One example came in Ira’s group which centered around the concepts of Universal Access and Social Justice. In one discussion Ira asked,

If you look at your school, really look at your school, who do you think it is designed for? Consider everything, from architectural cues to time schedules, classroom shapes and furniture, “important” courses, rules of behaviour, places to eat, to rest, styles of “teaching.” Who made these choices? Why? Which students do “better” because of those choices? Which do “worse”?

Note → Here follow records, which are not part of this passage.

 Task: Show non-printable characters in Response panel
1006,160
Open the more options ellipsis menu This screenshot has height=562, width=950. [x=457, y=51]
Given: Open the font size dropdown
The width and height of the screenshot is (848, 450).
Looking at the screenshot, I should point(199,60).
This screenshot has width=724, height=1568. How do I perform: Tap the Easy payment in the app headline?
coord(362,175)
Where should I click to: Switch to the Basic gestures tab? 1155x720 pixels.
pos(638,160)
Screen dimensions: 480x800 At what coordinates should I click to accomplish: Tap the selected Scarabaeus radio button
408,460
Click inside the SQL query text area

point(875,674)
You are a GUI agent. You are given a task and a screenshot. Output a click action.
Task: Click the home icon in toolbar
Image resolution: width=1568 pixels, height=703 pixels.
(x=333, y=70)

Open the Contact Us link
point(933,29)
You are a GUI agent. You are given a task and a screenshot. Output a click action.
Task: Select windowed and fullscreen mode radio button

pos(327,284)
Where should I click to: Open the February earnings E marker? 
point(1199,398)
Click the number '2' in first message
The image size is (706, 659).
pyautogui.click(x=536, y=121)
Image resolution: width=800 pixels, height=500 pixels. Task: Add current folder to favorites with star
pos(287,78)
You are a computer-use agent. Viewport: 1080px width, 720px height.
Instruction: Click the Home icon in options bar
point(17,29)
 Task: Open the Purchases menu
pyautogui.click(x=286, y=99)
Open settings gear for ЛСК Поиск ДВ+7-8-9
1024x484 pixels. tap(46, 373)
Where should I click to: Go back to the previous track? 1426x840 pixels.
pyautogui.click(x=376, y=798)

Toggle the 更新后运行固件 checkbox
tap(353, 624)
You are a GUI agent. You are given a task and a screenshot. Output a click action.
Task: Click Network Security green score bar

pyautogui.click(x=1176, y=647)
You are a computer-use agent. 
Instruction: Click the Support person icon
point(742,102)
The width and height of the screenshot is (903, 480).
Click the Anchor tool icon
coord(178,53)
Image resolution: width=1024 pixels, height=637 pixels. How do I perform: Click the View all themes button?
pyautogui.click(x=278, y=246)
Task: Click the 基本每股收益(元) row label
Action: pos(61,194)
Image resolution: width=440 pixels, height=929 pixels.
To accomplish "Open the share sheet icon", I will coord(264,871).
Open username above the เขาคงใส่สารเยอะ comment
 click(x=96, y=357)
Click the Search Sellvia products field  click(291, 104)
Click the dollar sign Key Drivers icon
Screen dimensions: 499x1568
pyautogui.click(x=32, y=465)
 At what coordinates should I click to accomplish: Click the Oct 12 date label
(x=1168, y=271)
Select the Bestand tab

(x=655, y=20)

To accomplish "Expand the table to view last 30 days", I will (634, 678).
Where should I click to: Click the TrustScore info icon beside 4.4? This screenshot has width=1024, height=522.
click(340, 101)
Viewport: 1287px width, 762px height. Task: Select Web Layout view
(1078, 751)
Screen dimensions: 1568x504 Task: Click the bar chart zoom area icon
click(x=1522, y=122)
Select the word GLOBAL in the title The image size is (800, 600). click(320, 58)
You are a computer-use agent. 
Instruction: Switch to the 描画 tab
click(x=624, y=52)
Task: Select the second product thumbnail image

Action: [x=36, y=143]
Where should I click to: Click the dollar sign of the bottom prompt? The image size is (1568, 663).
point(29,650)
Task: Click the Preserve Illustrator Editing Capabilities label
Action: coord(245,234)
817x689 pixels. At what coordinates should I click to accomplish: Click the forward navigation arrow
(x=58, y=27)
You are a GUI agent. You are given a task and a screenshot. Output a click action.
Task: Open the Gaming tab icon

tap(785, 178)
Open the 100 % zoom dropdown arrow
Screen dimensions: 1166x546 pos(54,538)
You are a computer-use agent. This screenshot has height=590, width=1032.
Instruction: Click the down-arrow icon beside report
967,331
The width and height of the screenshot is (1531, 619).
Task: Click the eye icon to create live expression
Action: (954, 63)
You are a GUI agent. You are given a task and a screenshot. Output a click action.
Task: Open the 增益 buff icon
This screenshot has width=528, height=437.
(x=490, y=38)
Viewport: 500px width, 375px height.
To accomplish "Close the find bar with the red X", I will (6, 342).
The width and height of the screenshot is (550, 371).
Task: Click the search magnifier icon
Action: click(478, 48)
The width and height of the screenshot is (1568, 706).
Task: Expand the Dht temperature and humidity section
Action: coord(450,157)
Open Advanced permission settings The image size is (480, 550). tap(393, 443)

Here are some highly insightful responses:

In my first classroom, the chairs were attached to the desks. This made group work or collaboration difficult. These desks fit into the room best when they were placed in rows. Sometimes you could group 4 together. For most students, it made sitting very uncomfortable. Even now, the desks seem small in most high school classrooms. They are designed for children and not for young adults. I remember the black board in my first classroom was on one wall only and power supplies were designed in such a way that if I wanted to rearrange the room I would have needed an electrician. This made the black board the front of the room. The bulletin boards were at the back and side, so posted student work was visible to me when I stood at the front, but not to students who faced forward. The clock was above or near the door and served to countdown the time until students could exit….Kim McGill

Despite making claims to be a progressive high school, my school is designed for teacher centered industrialized education. Students travel from class to class each day, and experience each course in segregation from one another. There a few school rules, which enable students to explore there own learning, and have freedom to explore during the school day when they are not programmed to be in a classroom.
I fully agree with Ira’s comment that we are ingrained in our environment. I almost think it would be better for my school district to be more progressive if we made the capital expense to tear down the school and rebuild it.
As a digital person, teaching in a school like this is difficult for me. My mind doesn’t work in a linear fashion, whether that be because of growing up in a digital society, or possibly an undiagnosed educational disability that I might or might not have. I am not sure how we expect students to learn that way.
I don’t think we know what is natural or un-natural, since society is so ingrained in the physical and mental structure of a school…. Josh Block

And the conversation continued….

What I find interesting in this process is that Ira served to illicit ideas that I’m sure both Kim and Josh had considered before but were given a platform and someone with background and research that confirmed or expanded their ideas. Again, this is just one example and it happened in Scott’s, Tom’s and Susan’s groups as well. Experienced voices are a very key part of the work of PLP.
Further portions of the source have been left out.